Thirty-three of the 52 total deaths were either attributed by police to suicide or suspected suicides, authorities said.

The new safety campaign is not directed at the specific problem of suicides, transit officials said.

"Messaging related to suicide prevention is often handled in a much different way than the campaign we are doing here," Steele said. "We will address suicide prevention in a future program."

Twenty-one of the fatalities occurred on the Red Line; 20 on the Blue Line; four on the Brown Line; three on the Green Line; two on the Purple Line; and one each on the Orange Line and the Pink Line, records show.

A recent nonfatal incident occurred Aug. 30 when a rider waiting for a train at the Western station on the Blue Line's Forest Park branch dropped his CTA pass onto the tracks, then went down to retrieve it, officials said.

A train operator saw the man on the right of way and called the CTA control center to have power cut off.
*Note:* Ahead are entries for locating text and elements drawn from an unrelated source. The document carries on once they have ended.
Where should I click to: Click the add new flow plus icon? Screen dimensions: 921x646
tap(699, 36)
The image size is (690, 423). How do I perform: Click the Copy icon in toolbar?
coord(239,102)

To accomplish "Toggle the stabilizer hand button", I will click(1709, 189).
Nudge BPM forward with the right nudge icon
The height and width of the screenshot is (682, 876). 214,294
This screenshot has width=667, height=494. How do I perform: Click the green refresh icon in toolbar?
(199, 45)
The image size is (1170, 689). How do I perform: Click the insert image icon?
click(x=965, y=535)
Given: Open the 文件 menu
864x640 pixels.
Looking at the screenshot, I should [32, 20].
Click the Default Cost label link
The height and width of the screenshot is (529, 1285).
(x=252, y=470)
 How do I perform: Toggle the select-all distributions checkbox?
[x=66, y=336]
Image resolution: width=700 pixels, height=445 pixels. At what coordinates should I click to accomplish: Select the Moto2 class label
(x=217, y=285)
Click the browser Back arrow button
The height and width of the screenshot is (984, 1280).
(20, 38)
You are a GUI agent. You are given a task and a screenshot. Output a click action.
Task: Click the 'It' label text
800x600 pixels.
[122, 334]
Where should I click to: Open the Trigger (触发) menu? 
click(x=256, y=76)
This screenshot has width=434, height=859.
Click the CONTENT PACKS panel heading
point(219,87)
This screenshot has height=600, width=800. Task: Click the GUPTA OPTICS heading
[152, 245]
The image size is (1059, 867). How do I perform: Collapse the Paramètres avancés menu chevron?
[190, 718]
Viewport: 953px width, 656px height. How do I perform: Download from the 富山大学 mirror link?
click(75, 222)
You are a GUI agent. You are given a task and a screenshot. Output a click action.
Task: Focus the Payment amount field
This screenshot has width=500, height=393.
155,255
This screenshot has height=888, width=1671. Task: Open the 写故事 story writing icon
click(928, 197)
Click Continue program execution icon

The trespasser jumped back up to the platform and fled the station before authorities could reach him, officials said.

Justin LaValle, whose brother, Jeff, 26, died of electrocution on June 30 after he fell onto the tracks and accidentally touched the third rail at the Howard Red Line station, said he was unaware of the existence of a third rail until his sibling's death.

The victim's family, which lives in Glenview, subsequently started an online petition asking the CTA to put up protection along the third rail. But transit officials said the third rail sits more than 8 feet from the edge of the platform and it must be exposed to make contact with trains.

"The CTA has had the same rail configuration for over a century and currently there are no plans to make changes,'' Steele said. "Adding any cover or protection would require hundreds of millions of dollars in changes to the third rail and to the entire rail car fleet."

Unlike Metra and the freight railroads, the CTA does not work with a statewide rail safety campaign called Illinois Operation Lifesaver. The campaign focuses on educating the public by making presentations at schools and to community organizations.

"Operation Lifesaver does have a rail safety program more geared toward the CTA, but they haven't embraced it,'' said Chip Pew, state coordinator with Operation Lifesaver and a railroad safety specialist at the Illinois Commerce Commission. "I think it's great the CTA is now going to embrace safety on a more visible front."

Pew said conducting educational safety outreach at, say, the CTA Red Line Addison station near Wrigley Field "would be an ideal place to get out the message that if you are not in the path of a CTA train, nothing bad happens."

Data show that individuals engaging in risky behavior by entering rail right of ways are mostly men ages 20 to 50, Pew said.

"The largest segment is not kids, which I think is contradictory to what the public would view,'' Pew said. "It's the parents of the kids who are setting a bad example by showing their children that trespassing on the tracks is not a big deal."